Uit te voeren opdracht:
Geef het gedeelte van de brief over BSE in Nederland tussen "Tijdens het Algemeen" en "30 december 1994.", beide inbegrepen, opnieuw weer. Vervang daarbij "Barneveld" door "Apeldoorn".

Studietekst:
• • •

Ministerie van Landbouw, Natuurbeheer en Visserij

De Voorzitter van de Tweede Kamer der Staten-Generaal Postbus 20018
2500 EA Den Haag
uw brief van

uw kenmerk

ons kenmerk
2001.2111
datum
15-06-2001

onderwerp
BSE in Nederland
doorkiesnummer

bijlagen

Geachte Voorzitter,

Tijdens het Algemeen Overleg van 14 juni 2001 heb ik reeds melding gemaakt van een nieuw geval van BSE. Hierbij doe ik u, mede namens de minister van Volksgezondheid, Welzijn en Sport, nadere informatie toekomen omtrent dit nieuwe geval. Dit betreft het tiende geval van BSE in Nederland in 2001. Het totaal aantal gevallen dat sinds 1997 in Nederland is vastgesteld komt daarmee op 18.

up

datum
15-06-2001

kenmerk
2001.2111

bijlage

Het rund was gehuisvest op een bedrijf in Barneveld, provincie Gelderland, het dier was geboren op 30 december 1994.

• • •

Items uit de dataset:
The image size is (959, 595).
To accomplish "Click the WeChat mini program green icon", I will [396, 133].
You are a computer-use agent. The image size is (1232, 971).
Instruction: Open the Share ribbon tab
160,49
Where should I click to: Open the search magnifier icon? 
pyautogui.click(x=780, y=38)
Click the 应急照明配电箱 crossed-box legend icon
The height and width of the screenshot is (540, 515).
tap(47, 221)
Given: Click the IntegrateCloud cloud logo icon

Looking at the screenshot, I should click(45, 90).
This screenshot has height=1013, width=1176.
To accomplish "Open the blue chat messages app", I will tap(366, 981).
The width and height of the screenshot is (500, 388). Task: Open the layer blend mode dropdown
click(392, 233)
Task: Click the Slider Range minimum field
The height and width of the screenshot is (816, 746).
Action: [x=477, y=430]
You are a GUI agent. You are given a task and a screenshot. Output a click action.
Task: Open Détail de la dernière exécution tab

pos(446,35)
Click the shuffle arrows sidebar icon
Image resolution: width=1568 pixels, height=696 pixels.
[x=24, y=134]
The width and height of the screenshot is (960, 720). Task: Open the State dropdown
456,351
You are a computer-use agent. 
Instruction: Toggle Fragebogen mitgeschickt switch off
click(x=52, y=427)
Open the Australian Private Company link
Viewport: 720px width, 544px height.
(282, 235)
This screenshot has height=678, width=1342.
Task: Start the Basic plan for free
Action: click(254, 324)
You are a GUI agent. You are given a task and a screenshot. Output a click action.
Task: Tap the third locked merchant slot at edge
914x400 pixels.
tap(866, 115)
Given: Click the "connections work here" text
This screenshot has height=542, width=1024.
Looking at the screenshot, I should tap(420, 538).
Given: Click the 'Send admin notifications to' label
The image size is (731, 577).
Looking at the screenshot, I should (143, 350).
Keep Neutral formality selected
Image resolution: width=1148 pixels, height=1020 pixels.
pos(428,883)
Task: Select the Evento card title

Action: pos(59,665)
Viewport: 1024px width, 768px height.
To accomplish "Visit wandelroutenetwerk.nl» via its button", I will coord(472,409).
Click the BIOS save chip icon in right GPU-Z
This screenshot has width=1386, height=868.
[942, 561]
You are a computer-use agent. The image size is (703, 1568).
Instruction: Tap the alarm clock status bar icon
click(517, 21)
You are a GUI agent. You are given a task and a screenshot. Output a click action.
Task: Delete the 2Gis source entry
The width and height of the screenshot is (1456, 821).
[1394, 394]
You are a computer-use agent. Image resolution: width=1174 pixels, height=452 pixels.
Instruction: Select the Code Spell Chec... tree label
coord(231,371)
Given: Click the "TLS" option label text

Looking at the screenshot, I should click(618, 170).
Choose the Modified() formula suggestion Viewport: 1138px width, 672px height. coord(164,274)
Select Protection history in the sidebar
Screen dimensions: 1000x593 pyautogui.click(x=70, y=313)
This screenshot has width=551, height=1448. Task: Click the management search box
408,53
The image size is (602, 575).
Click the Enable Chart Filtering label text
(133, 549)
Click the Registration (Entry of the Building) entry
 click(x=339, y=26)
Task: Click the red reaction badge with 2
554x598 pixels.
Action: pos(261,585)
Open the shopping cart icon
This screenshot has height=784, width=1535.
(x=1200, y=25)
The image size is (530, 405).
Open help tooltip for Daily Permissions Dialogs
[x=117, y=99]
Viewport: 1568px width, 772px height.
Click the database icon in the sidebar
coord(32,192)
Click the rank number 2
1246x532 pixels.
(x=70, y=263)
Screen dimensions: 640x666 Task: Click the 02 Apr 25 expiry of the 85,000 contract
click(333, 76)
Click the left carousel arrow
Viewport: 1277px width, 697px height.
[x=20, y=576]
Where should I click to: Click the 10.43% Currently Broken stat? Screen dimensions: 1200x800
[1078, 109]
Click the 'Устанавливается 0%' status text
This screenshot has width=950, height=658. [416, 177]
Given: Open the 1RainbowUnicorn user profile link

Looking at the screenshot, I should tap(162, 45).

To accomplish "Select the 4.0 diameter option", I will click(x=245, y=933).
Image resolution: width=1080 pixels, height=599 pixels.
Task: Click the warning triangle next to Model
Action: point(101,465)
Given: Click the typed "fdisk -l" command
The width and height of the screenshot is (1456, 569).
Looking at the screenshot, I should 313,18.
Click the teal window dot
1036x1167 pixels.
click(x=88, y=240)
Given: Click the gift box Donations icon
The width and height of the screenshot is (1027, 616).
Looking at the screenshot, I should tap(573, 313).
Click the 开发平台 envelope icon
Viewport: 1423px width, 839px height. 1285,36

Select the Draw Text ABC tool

• • •

Resultaat opdracht:
Tijdens het Algemeen Overleg van 14 juni 2001 heb ik reeds melding gemaakt van een nieuw geval van BSE. Hierbij doe ik u, mede namens de minister van Volksgezondheid, Welzijn en Sport, nadere informatie toekomen omtrent dit nieuwe geval. Dit betreft het tiende geval van BSE in Nederland in 2001. Het totaal aantal gevallen dat sinds 1997 in Nederland is vastgesteld komt daarmee op 18.

up

datum
15-06-2001

kenmerk
2001.2111

bijlage

Het rund was gehuisvest op een bedrijf in Apeldoorn, provincie Gelderland, het dier was geboren op 30 december 1994.